Knickpoints and crescentic bedform interactions in submarine channels
Knickpoints and crescentic bedform interactions in submarine channels

Submarine channels deliver globally important volumes of sediments, nutrients, contaminants and organic carbon into the deep sea. Knickpoints are significant topographic features found within numerous submarine channels, which most likely play an important role in channel evolution and the behaviour of the submarine sediment-laden flows (turbidity currents) that traverse them. Although prior research has linked supercritical turbidity currents to the formation of both knickpoints and smaller crescentic bedforms, the relationship between flows and the dynamics of these seafloor features remains poorly constrained at field-scale. This study investigates the distribution, variation and interaction of knickpoints and crescentic bedforms along the 44 km long submarine channel system in Bute Inlet, British Columbia.
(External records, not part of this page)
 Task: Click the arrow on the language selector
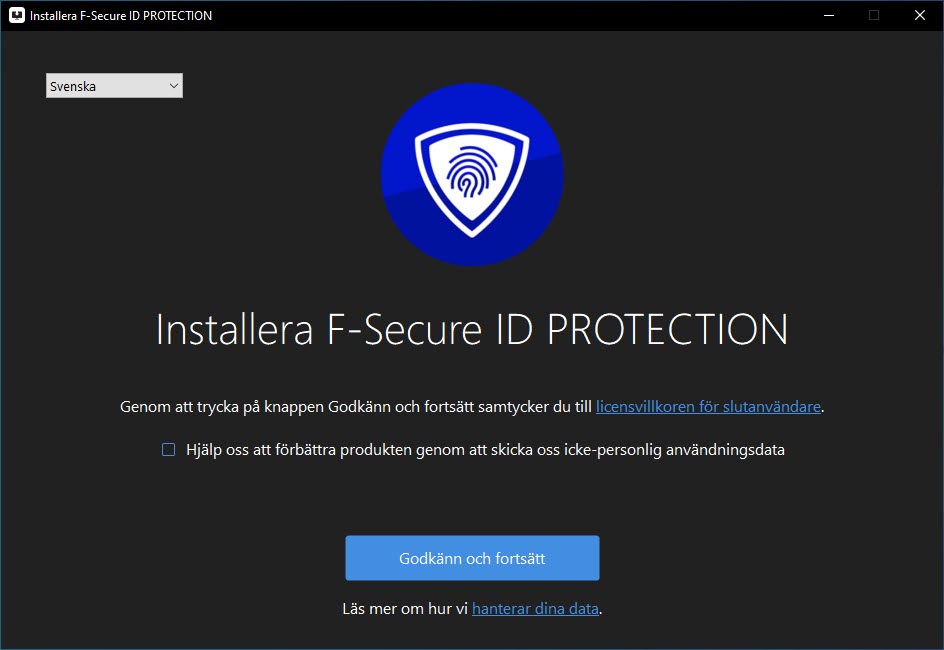(174, 87)
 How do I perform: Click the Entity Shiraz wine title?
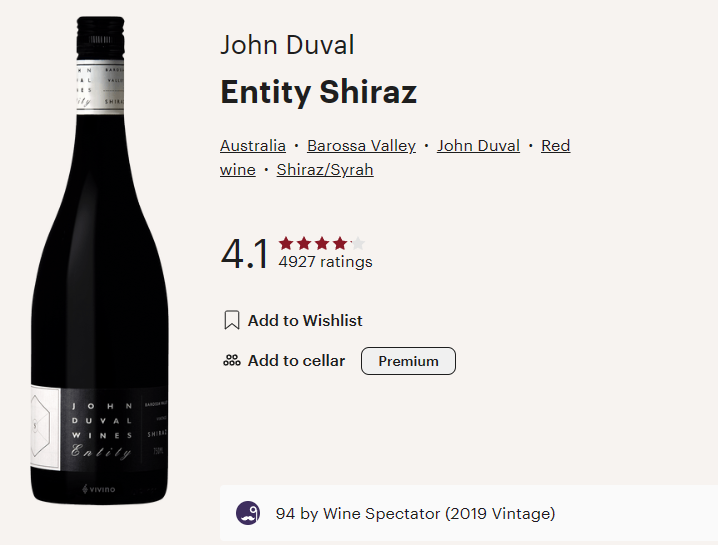(x=318, y=92)
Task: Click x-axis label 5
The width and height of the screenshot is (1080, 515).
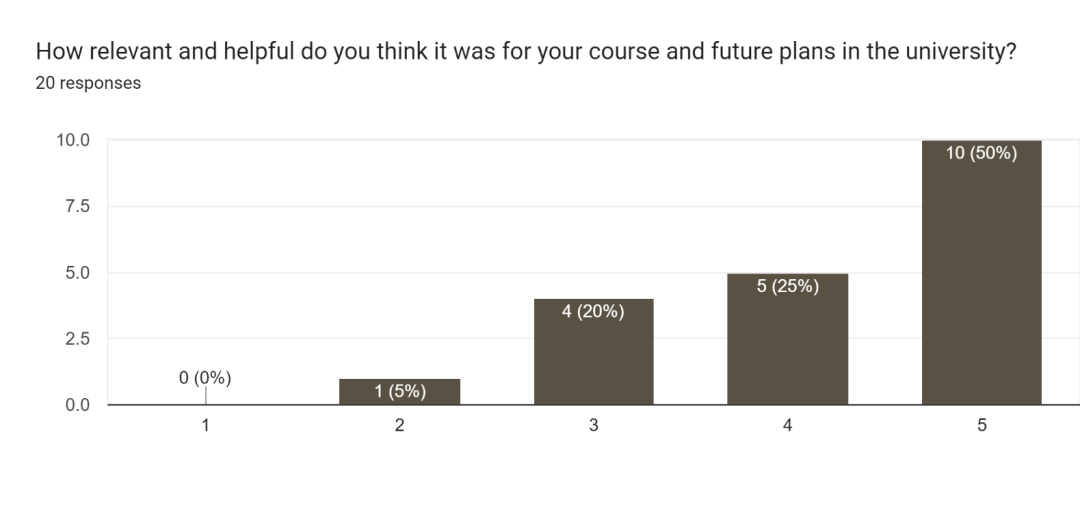Action: point(981,426)
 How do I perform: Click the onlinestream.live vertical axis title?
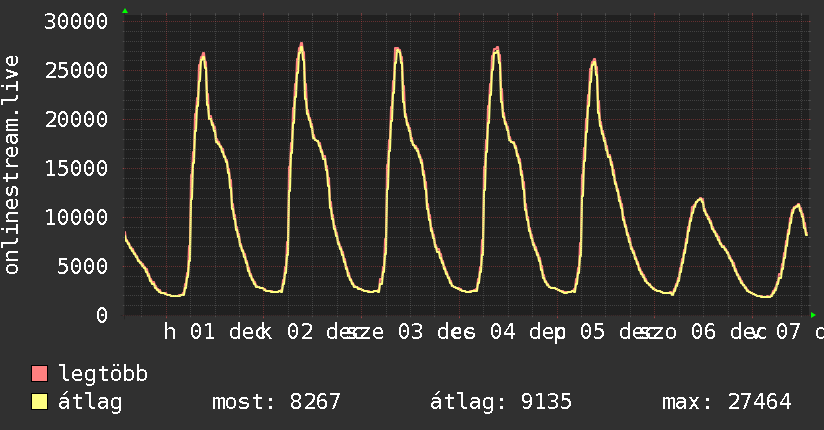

Wavelet analyses on a series of repeated bathymetric surveys reveal that the floor of the submarine channel is composed of a series of knickpoints that have superimposed, higher-frequency, crescentic bedforms. Individual knickpoints are separated by hundreds to thousands of metres, with the smaller superimposed crescentic bedforms varying in wavelengths from ca 16 m to ca 128 m through the channel system. Knickpoint migration is driven by the passage of frequent turbidity currents, and acts to redistribute and reorganize the crescentic bedforms. Direct measurements of turbidity currents indicate the seafloor reorganization caused by knickpoint migration can modify the flow field and, in turn, control the location and morphometry of crescentic bedforms. A transect of sediment cores obtained across one of the knickpoints show sand–mud laminations of deposits with higher aggradation rates in regions just downstream of the knickpoint. The interactions between flows, knickpoints and bedforms that are documented here are important because they likely dominate the character of preserved submarine channel-bed deposits.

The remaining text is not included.